### INSTRUCTIONS TO FOLLOW
Please retype the rows from the line with "This screenshot has width=380, height=310." through the end of the rows, both ends included, and leave the pictures out of your copy.

Data on locating visible targets

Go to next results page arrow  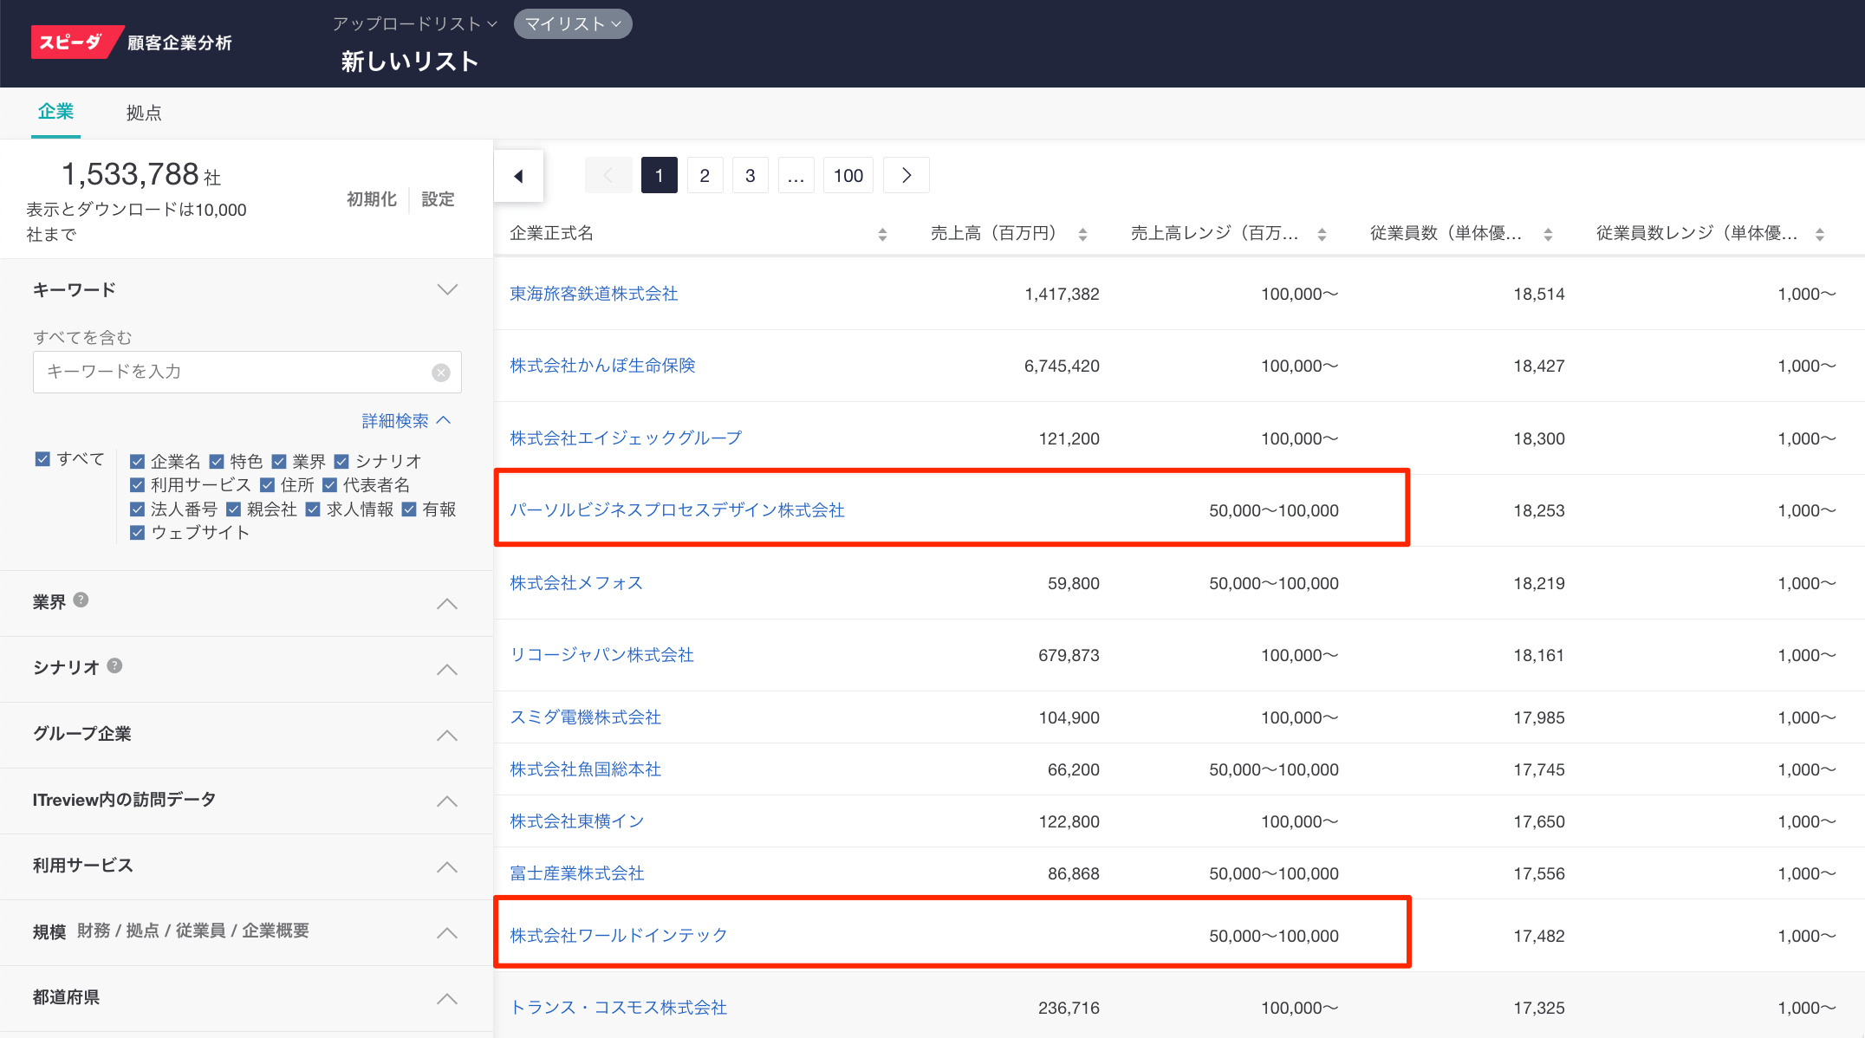906,176
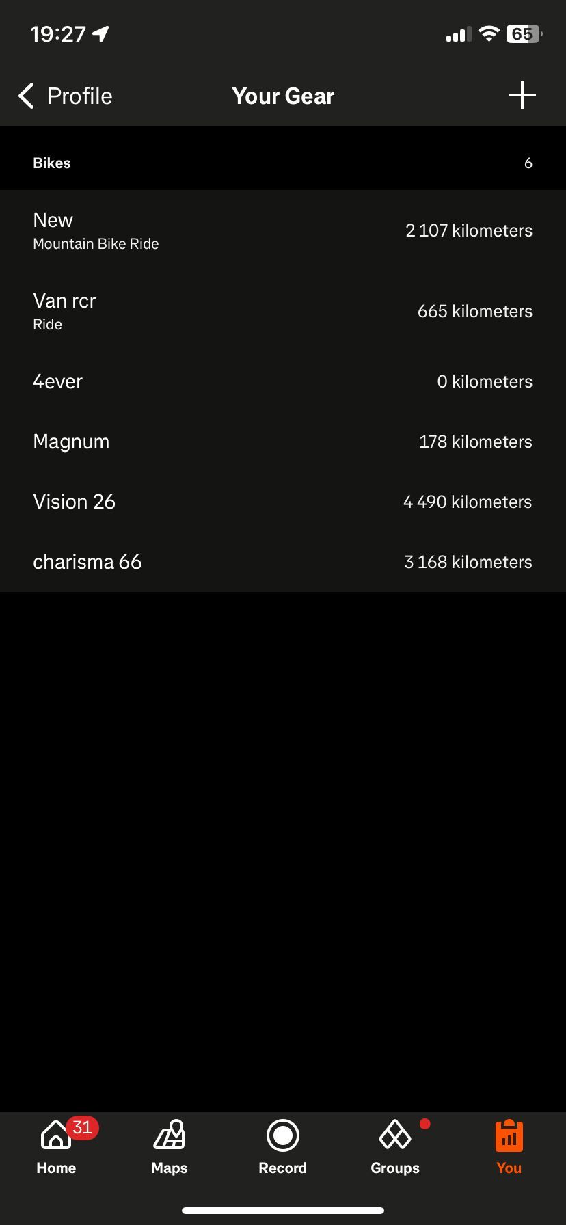Go back via Profile link
Screen dimensions: 566x1225
click(x=79, y=96)
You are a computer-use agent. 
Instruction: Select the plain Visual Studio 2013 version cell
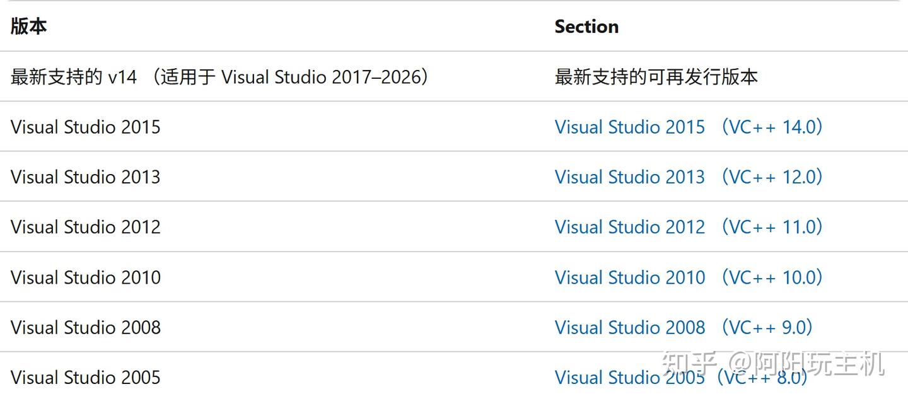tap(86, 177)

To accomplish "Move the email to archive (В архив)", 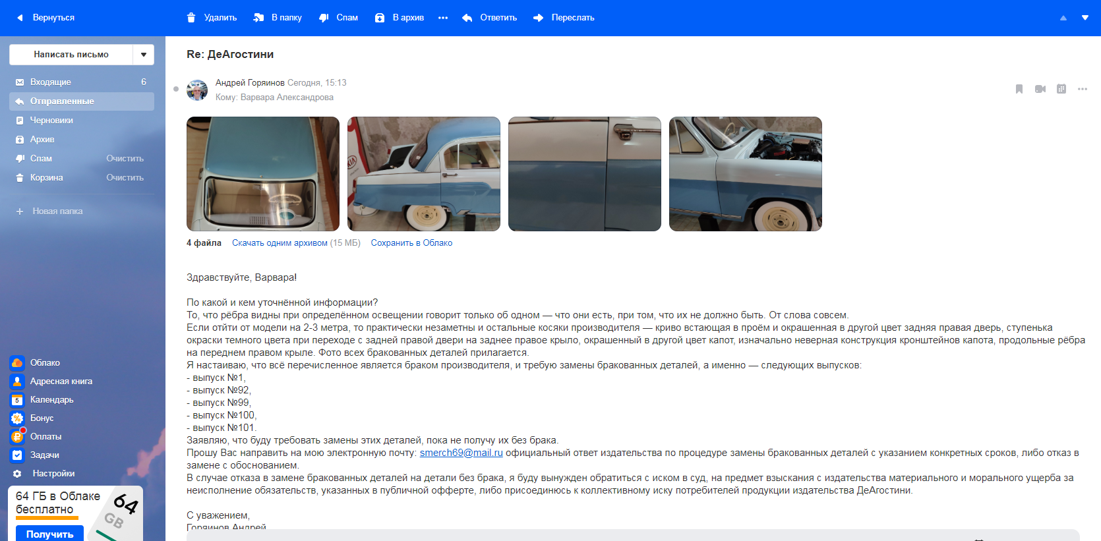I will pos(400,18).
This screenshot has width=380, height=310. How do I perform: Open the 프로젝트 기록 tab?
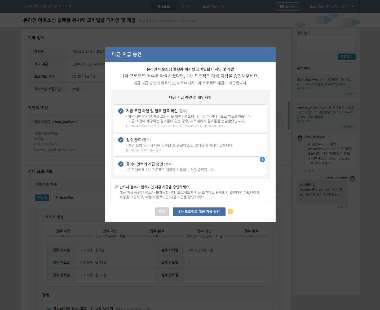tap(213, 6)
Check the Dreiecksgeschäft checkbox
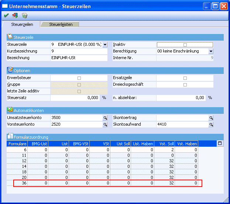This screenshot has width=230, height=204. point(185,85)
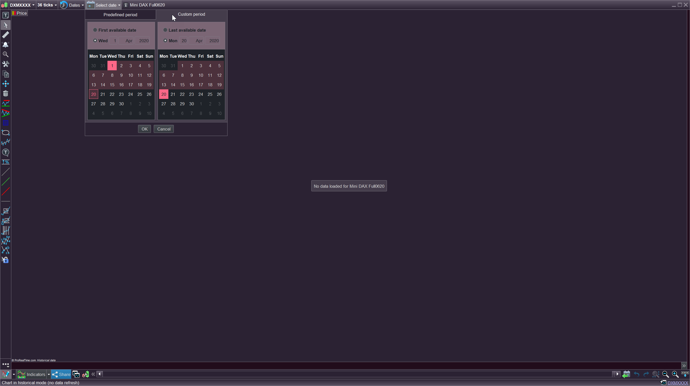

### RESULT FOR THIS EXERCISE
This screenshot has width=380, height=310. How do I perform: Open the 프로젝트 기록 tab?
tap(213, 6)
Check the Dreiecksgeschäft checkbox
This screenshot has width=230, height=204. point(185,85)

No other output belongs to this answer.